▶ **Aim**:
Rewrite the lines below as a JSON list of strings, one string for each line, covering everything from the line containing "You are a GUI" down to the end of the lines. Skip blank lines, and leave the pictures out of your answer.

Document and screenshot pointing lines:
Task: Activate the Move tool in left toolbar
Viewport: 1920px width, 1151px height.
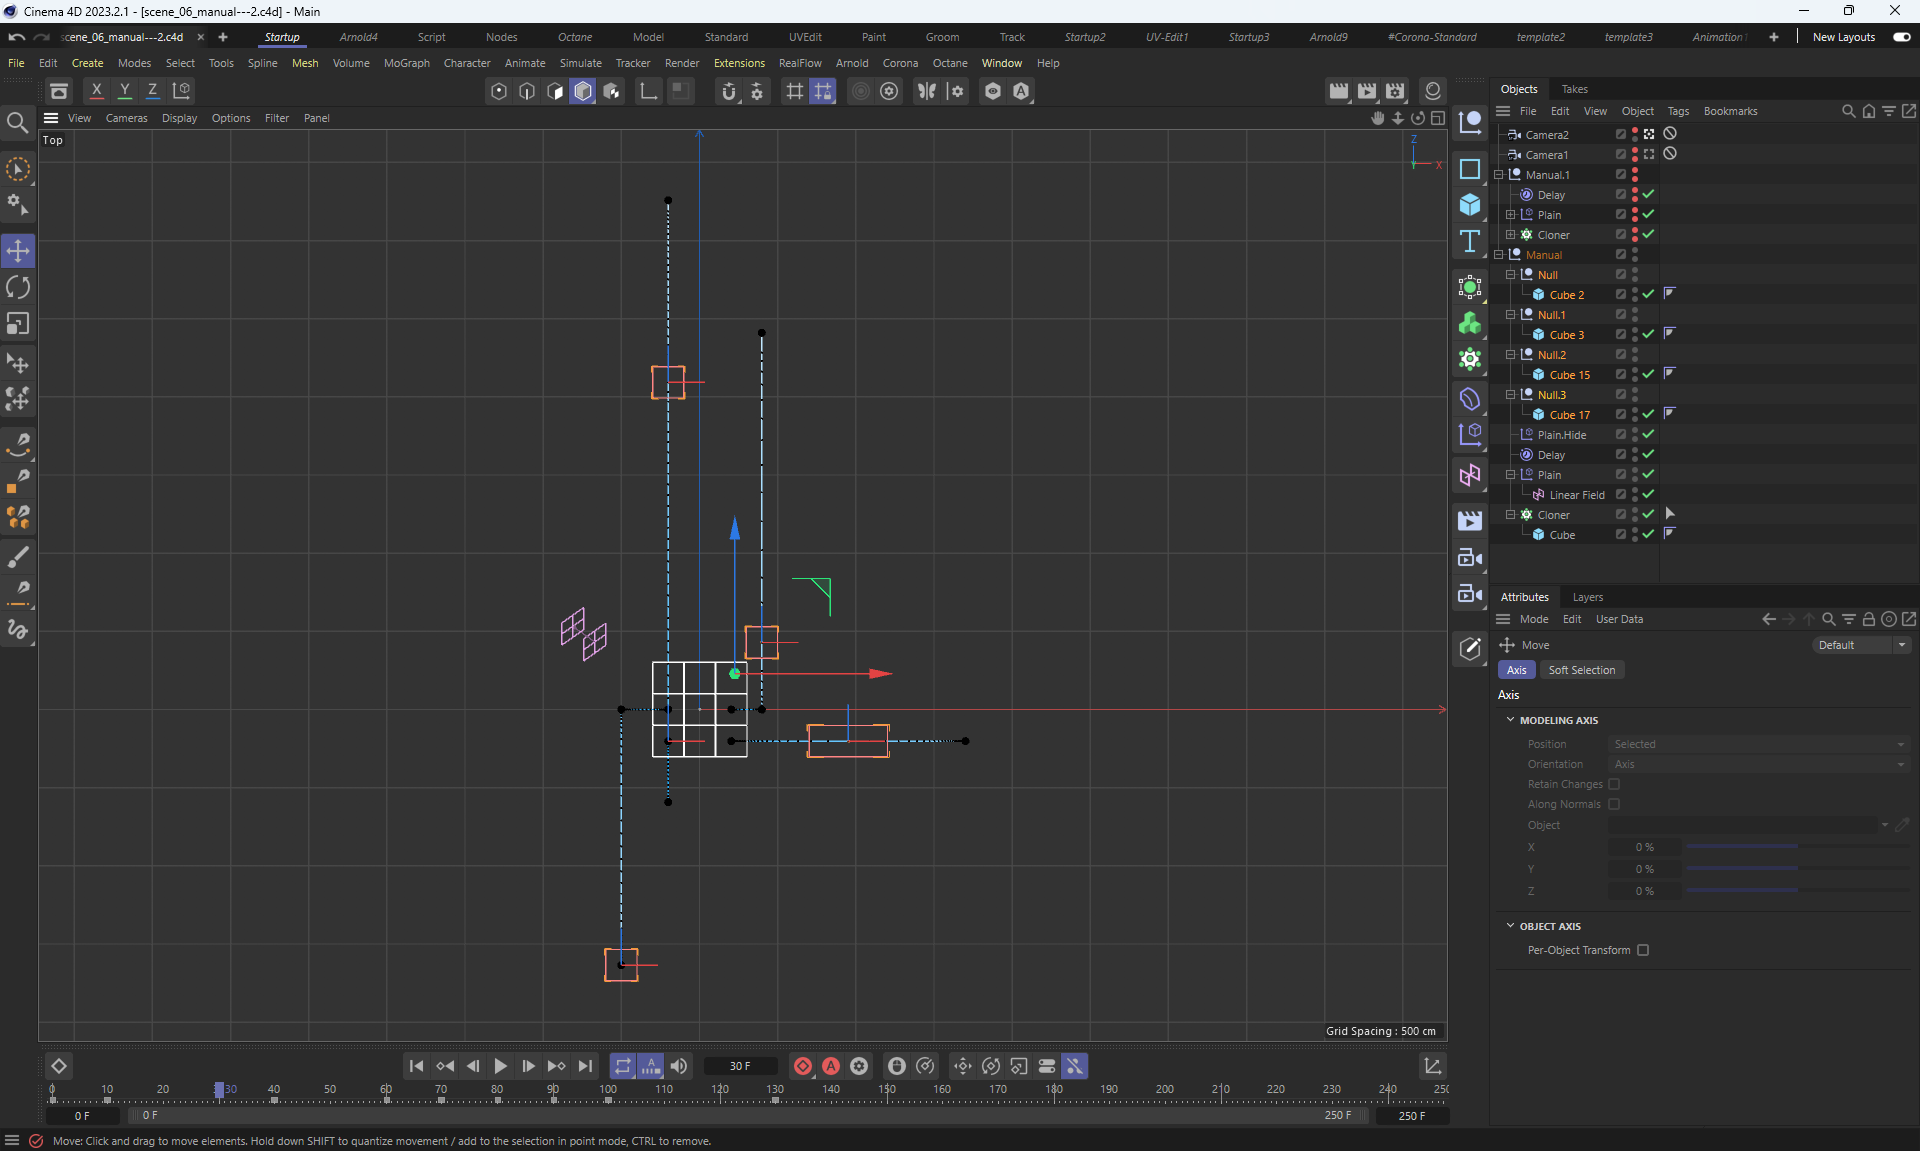Action: pyautogui.click(x=18, y=250)
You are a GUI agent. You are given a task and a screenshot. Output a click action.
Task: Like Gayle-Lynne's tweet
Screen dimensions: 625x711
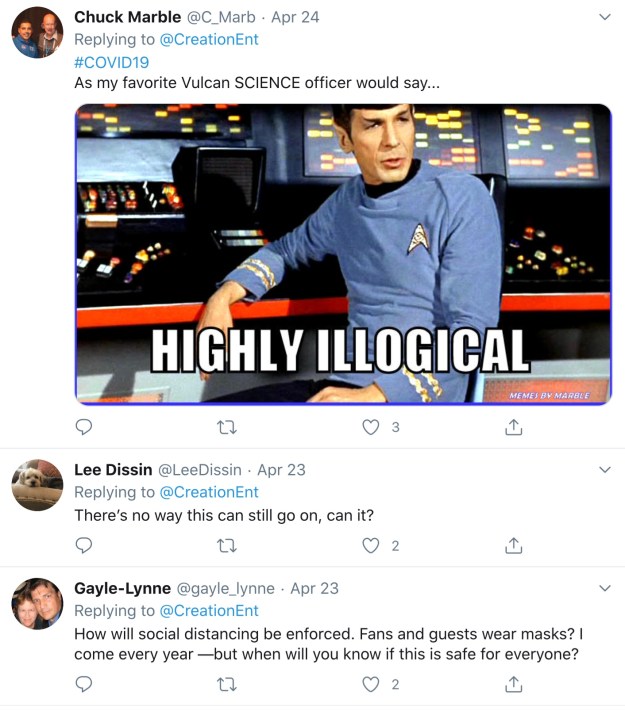click(371, 684)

▶ **Solution for this exercise**:
[
  "You are a GUI agent. You are given a task and a screenshot. Output a click action.",
  "Task: Like Gayle-Lynne's tweet",
  "Screen dimensions: 625x711",
  "click(371, 684)"
]